» **Brano proposto**:
· · ·
Strane Forme di Vita


ovvero la SF dove non avreste mai creduto di trovarla


di Enrico Di Stefano

 

Nella introduzione ad una delle migliori antologie di fantascienza mai pubblicate, Protostars del 1971, il curatore David Gerrold affermava: Della Fantascienza mi piace dire che è la nuova teologia o, per meglio dire, che è la teologia dell’uomo moderno. E’ l’unica forma letteraria del XX secolo che osi apertamente speculare sulla natura della realtà e sul posto dell’uomo nell’universo.

Ma con il nuovo secolo - ed a quasi quarant’anni da questa affermazione – qualcosa è cambiato?

E’ tramontata l’era della Fantascienza? Il genere cui hanno dato lustro Asimov e Bradbury ha fatto il suo tempo? L’uomo moderno può fare a meno della creatività visionaria e profetica di Dick e Ballard? Non c’è più nulla che ci stupisca? Guardiamo ai mondi che ci aspettano con indifferenza?
· · ·
» **Voci raccolte**:
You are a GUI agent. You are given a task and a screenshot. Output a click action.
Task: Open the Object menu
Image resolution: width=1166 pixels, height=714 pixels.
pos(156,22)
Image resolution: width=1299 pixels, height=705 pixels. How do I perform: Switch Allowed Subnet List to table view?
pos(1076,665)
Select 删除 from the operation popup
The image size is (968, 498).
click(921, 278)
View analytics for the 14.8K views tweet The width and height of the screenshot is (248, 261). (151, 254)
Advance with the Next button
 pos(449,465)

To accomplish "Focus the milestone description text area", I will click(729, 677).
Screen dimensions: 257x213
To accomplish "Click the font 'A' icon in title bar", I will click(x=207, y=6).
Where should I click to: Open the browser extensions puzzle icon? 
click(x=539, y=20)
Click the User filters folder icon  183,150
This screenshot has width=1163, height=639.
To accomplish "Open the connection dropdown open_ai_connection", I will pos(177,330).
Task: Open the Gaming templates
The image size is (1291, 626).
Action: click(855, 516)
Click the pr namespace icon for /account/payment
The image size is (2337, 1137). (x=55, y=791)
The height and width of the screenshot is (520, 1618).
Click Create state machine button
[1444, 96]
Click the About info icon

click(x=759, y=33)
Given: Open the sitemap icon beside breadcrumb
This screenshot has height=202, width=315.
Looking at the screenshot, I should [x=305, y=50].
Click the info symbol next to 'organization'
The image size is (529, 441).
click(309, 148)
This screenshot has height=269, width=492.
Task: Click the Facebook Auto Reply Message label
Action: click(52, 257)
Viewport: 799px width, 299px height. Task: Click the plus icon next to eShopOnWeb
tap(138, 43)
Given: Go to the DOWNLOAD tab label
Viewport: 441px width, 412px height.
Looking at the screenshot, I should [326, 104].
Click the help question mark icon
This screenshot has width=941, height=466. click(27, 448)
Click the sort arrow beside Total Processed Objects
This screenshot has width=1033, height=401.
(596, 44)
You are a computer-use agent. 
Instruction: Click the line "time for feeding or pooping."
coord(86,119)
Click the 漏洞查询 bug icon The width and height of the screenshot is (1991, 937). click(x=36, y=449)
· · ·
» **Compito da svolgere**: Trascrivi parola per parola il passo del brano sulla fantascienza che inizia con le parole contenenti «Strane Forme di» e si chiude con «qualcosa è cambiato?». Le voci provengono da un'altra fonte.

» **Soluzione proposta**:
Strane Forme di Vita


ovvero la SF dove non avreste mai creduto di trovarla


di Enrico Di Stefano

 

Nella introduzione ad una delle migliori antologie di fantascienza mai pubblicate, Protostars del 1971, il curatore David Gerrold affermava: Della Fantascienza mi piace dire che è la nuova teologia o, per meglio dire, che è la teologia dell’uomo moderno. E’ l’unica forma letteraria del XX secolo che osi apertamente speculare sulla natura della realtà e sul posto dell’uomo nell’universo.

Ma con il nuovo secolo - ed a quasi quarant’anni da questa affermazione – qualcosa è cambiato?